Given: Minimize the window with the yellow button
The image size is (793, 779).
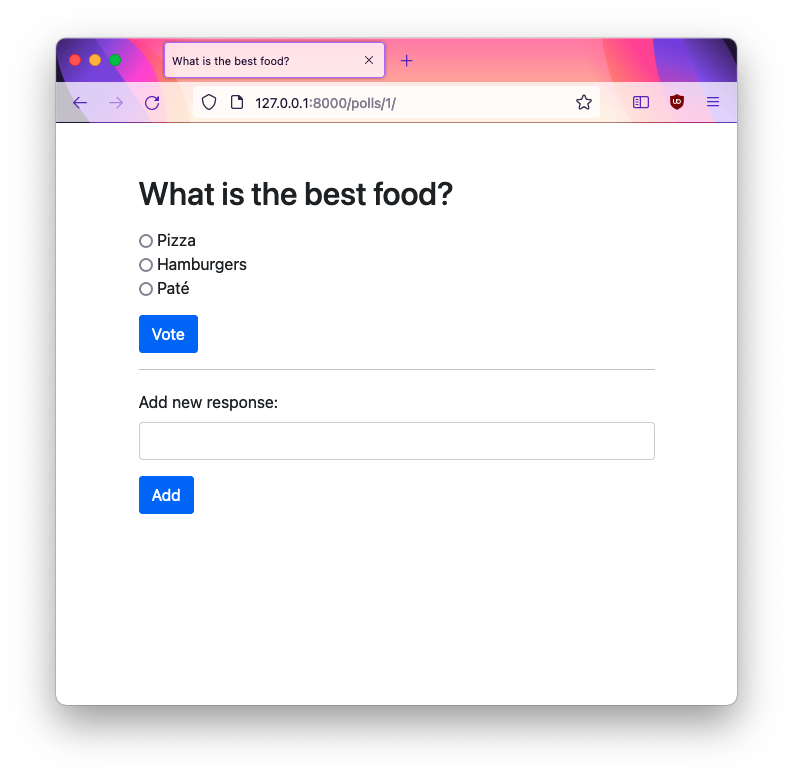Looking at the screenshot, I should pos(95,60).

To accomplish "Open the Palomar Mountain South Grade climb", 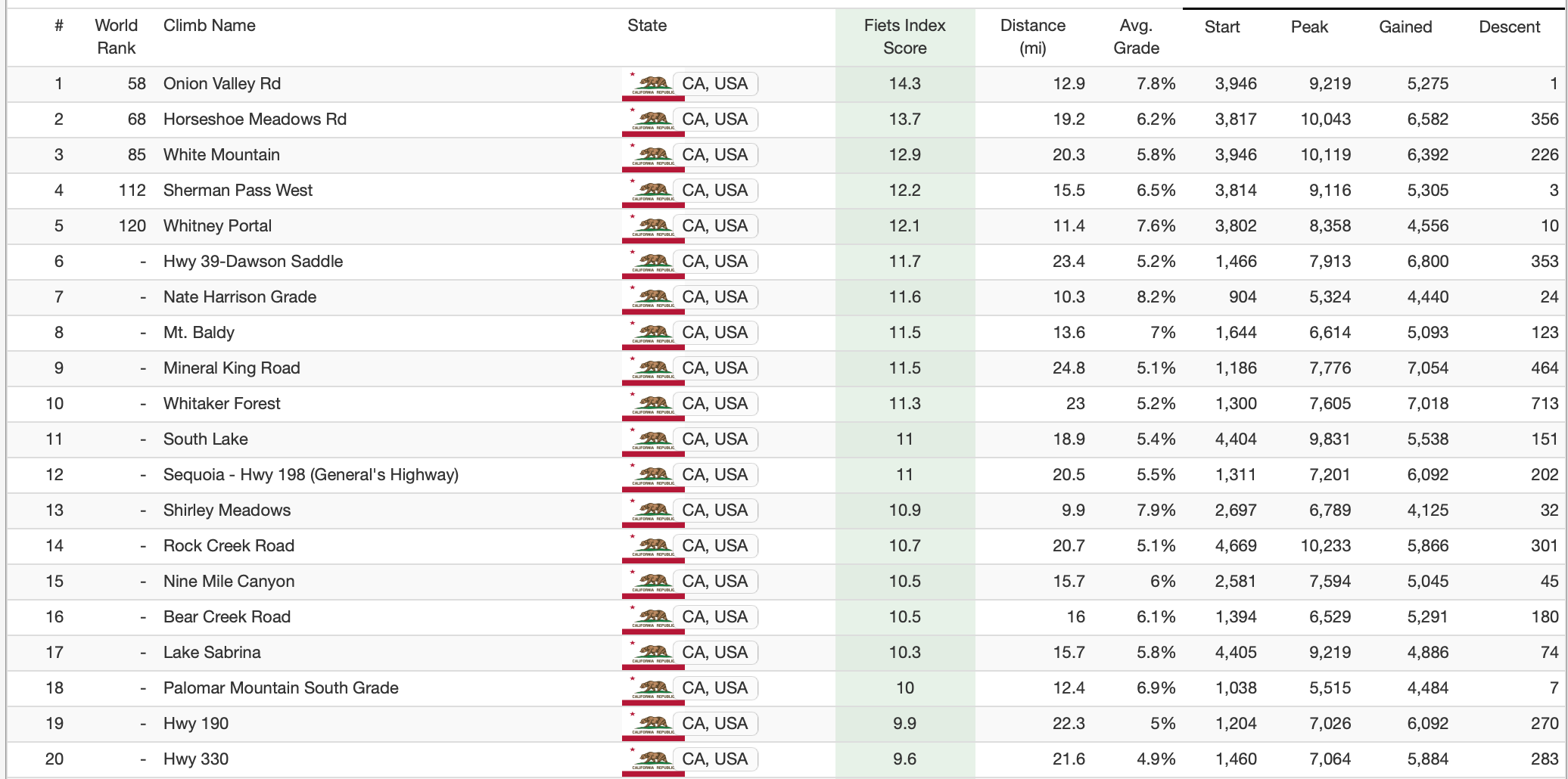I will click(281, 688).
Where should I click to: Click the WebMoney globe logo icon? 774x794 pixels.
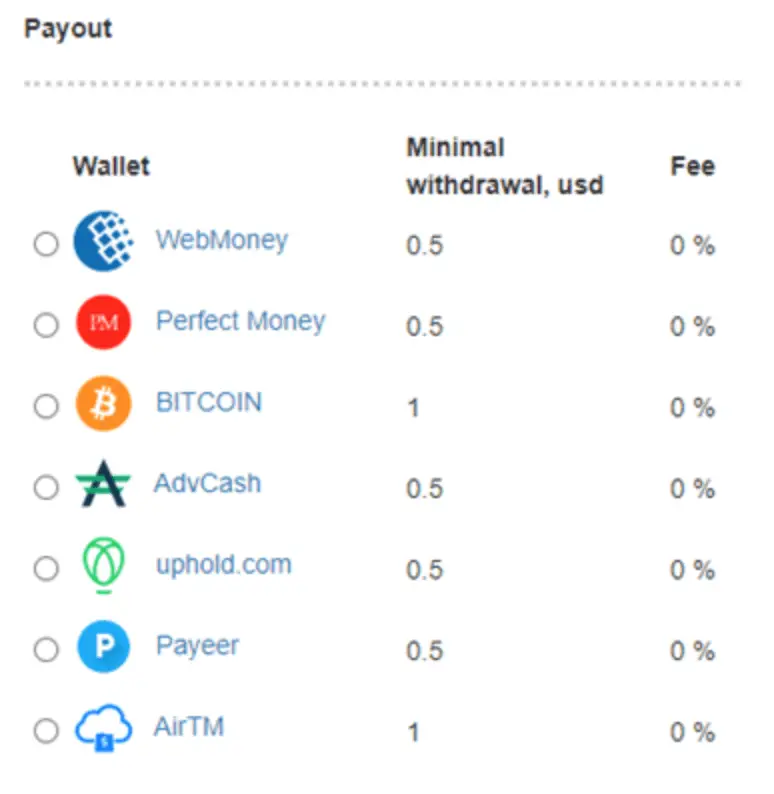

━━━

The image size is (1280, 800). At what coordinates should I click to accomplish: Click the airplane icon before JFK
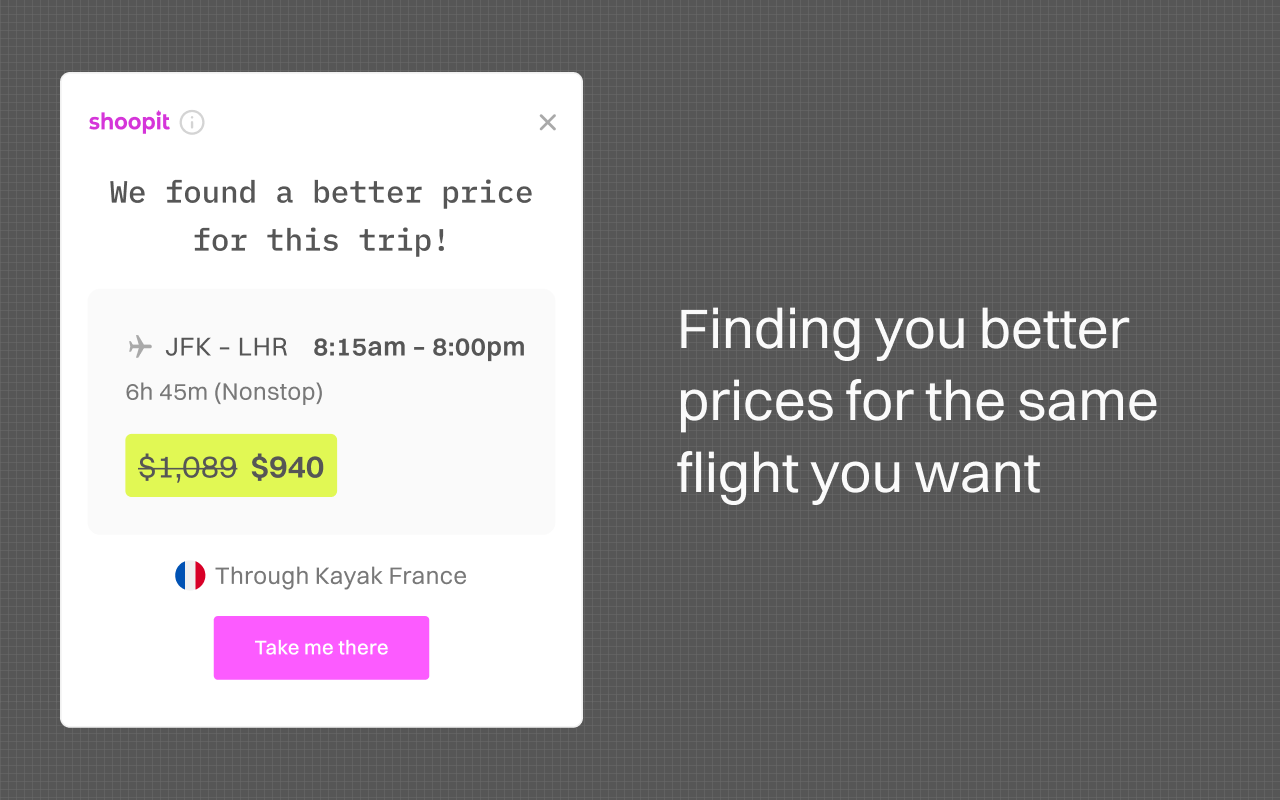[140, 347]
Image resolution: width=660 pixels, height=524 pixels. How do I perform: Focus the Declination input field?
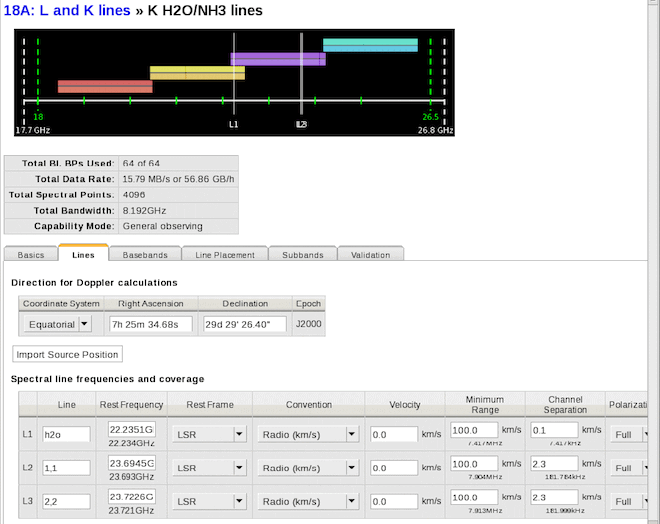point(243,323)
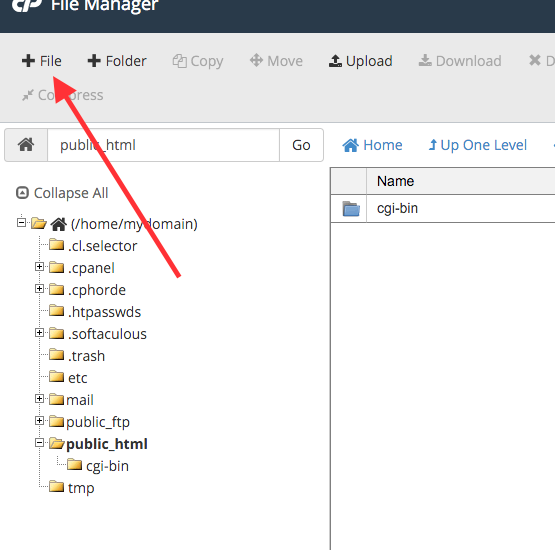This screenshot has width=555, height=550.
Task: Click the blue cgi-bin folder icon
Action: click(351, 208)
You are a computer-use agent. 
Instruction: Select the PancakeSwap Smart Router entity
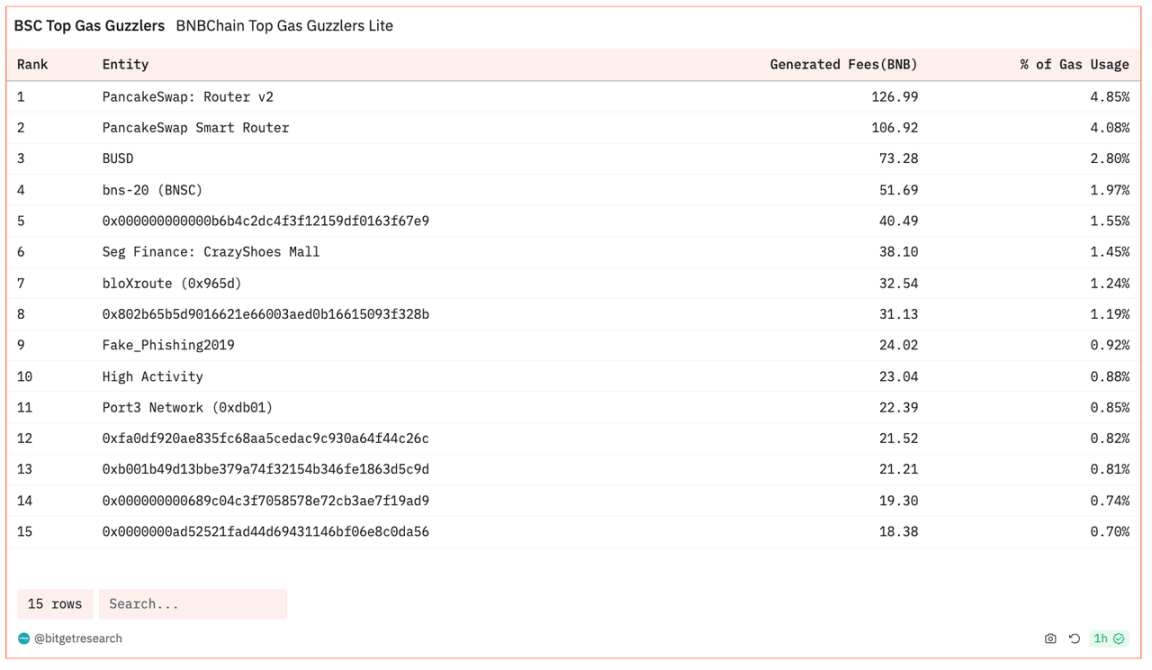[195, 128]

━━━

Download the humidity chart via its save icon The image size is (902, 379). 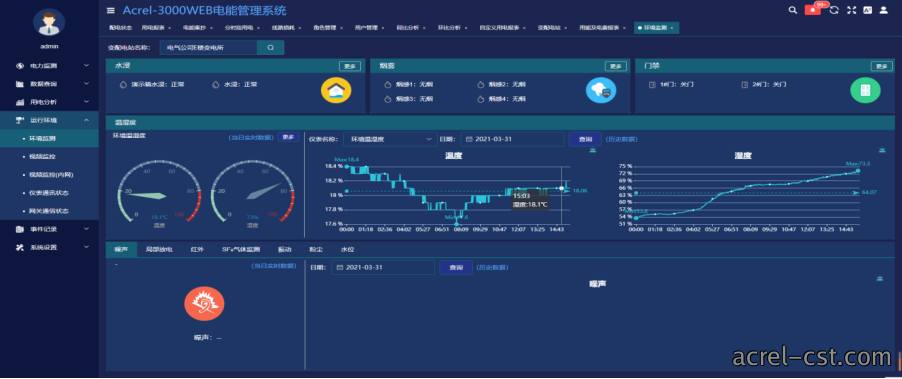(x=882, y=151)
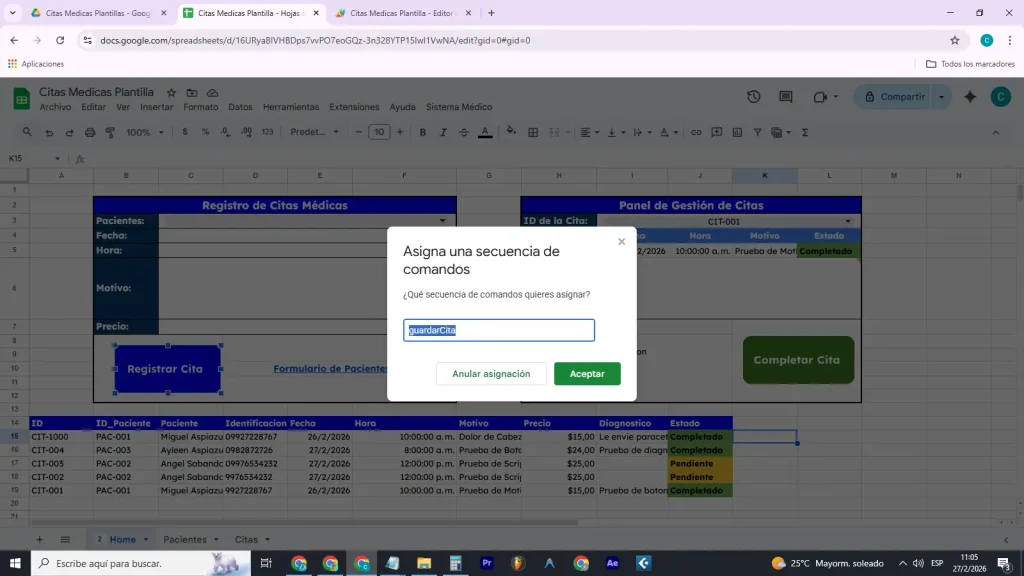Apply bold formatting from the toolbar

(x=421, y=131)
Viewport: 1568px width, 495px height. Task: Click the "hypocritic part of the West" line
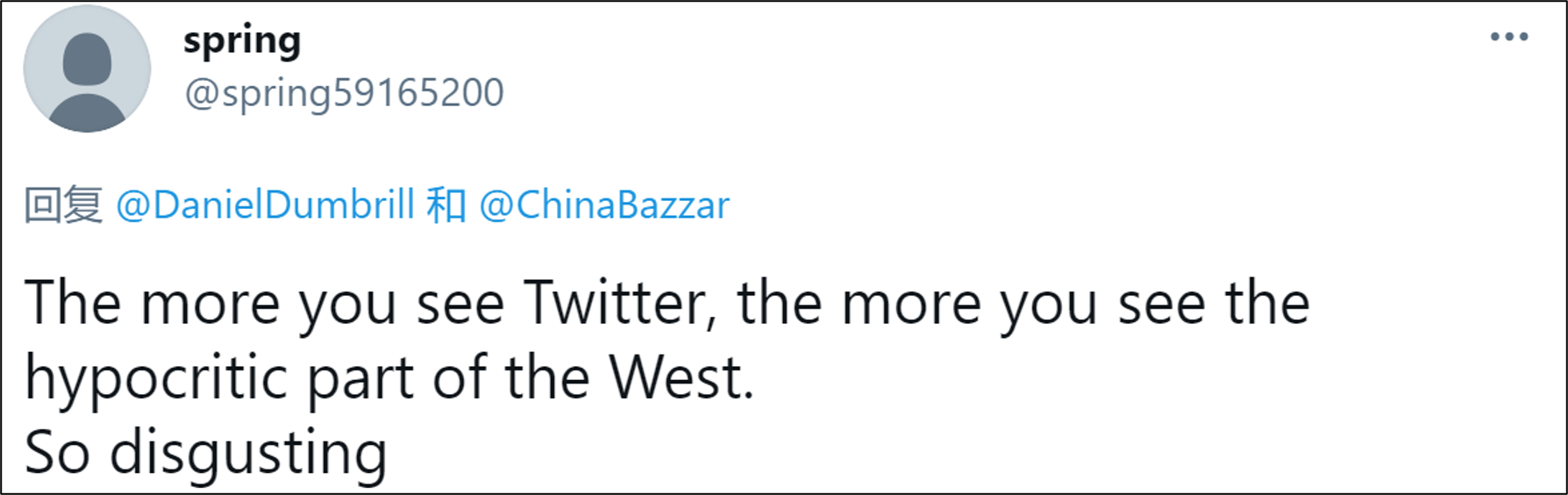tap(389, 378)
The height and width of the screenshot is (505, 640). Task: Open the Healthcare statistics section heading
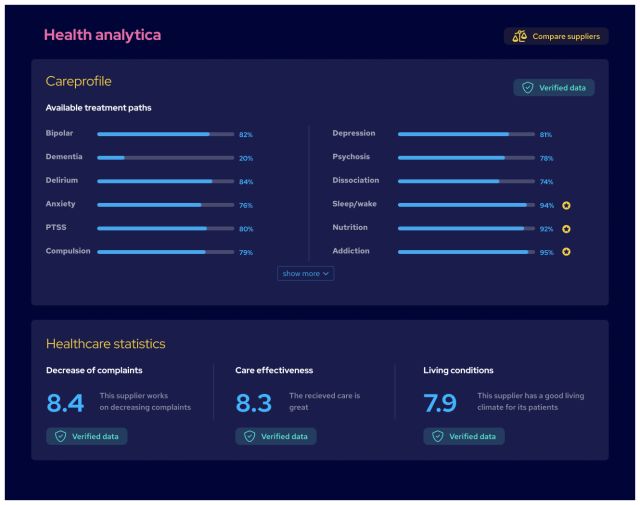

━━━

■ **EXERCISE**: Beginning with the line above that contains "Viewport: 1568px width, 495px" and ending with the line that contains "The height and", quote each line exactly, keeping out the pictures.

■ **TASK SOLUTION**:
Viewport: 1568px width, 495px height. Task: Click the "hypocritic part of the West" line
tap(389, 378)
The height and width of the screenshot is (505, 640). Task: Open the Healthcare statistics section heading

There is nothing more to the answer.